*Work required*
Exactly the lines starting at the line containing "Where should I click to: Jump" and ending at the line containing "Given: Expand the From Status dropdown" are to be written out from the listing below, both included.
+---+
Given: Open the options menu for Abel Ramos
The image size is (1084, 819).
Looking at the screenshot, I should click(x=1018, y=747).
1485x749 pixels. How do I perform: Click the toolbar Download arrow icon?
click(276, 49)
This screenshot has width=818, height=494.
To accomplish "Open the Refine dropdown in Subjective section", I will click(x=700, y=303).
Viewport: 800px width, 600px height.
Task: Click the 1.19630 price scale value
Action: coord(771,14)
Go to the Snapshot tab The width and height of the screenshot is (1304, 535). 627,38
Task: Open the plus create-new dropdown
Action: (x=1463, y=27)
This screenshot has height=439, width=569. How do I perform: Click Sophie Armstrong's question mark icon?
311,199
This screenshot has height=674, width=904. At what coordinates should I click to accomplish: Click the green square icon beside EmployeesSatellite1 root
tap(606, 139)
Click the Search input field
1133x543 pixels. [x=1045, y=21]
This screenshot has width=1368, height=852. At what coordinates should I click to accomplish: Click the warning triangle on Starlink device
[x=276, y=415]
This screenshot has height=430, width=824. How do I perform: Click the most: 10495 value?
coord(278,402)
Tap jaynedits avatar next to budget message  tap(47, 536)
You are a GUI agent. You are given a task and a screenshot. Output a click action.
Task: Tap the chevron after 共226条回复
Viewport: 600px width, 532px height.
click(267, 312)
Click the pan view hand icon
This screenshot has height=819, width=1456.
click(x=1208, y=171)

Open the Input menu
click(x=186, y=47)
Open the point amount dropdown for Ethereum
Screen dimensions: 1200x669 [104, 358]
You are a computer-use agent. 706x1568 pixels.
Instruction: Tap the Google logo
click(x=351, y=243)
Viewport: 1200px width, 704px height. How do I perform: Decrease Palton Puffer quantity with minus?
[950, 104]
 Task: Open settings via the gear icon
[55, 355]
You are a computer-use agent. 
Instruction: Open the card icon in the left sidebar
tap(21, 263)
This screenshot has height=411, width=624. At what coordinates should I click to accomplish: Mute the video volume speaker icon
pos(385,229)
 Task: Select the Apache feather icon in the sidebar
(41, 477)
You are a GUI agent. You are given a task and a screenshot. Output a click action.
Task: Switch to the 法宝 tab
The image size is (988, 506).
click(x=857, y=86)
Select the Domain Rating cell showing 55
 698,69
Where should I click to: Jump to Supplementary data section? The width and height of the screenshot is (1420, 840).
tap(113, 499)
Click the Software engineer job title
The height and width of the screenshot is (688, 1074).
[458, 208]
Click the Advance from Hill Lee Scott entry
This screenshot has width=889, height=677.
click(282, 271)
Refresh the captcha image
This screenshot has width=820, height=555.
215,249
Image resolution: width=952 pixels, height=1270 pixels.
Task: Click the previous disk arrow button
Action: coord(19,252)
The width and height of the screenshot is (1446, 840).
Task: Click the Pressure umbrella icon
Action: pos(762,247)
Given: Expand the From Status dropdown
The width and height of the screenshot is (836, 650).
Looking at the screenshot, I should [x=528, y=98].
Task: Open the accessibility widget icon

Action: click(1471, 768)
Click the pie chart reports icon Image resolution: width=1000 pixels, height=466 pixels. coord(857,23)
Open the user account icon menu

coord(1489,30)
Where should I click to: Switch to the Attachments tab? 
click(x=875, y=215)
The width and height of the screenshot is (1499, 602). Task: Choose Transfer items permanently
+---+
*Task response*
Where should I click to: Jump to Supplementary data section? The width and height of the screenshot is (1420, 840).
tap(113, 499)
Click the Software engineer job title
The height and width of the screenshot is (688, 1074).
[458, 208]
Click the Advance from Hill Lee Scott entry
This screenshot has width=889, height=677.
click(282, 271)
Refresh the captcha image
This screenshot has width=820, height=555.
215,249
Image resolution: width=952 pixels, height=1270 pixels.
Task: Click the previous disk arrow button
Action: coord(19,252)
The width and height of the screenshot is (1446, 840).
Task: Click the Pressure umbrella icon
Action: pos(762,247)
Given: Expand the From Status dropdown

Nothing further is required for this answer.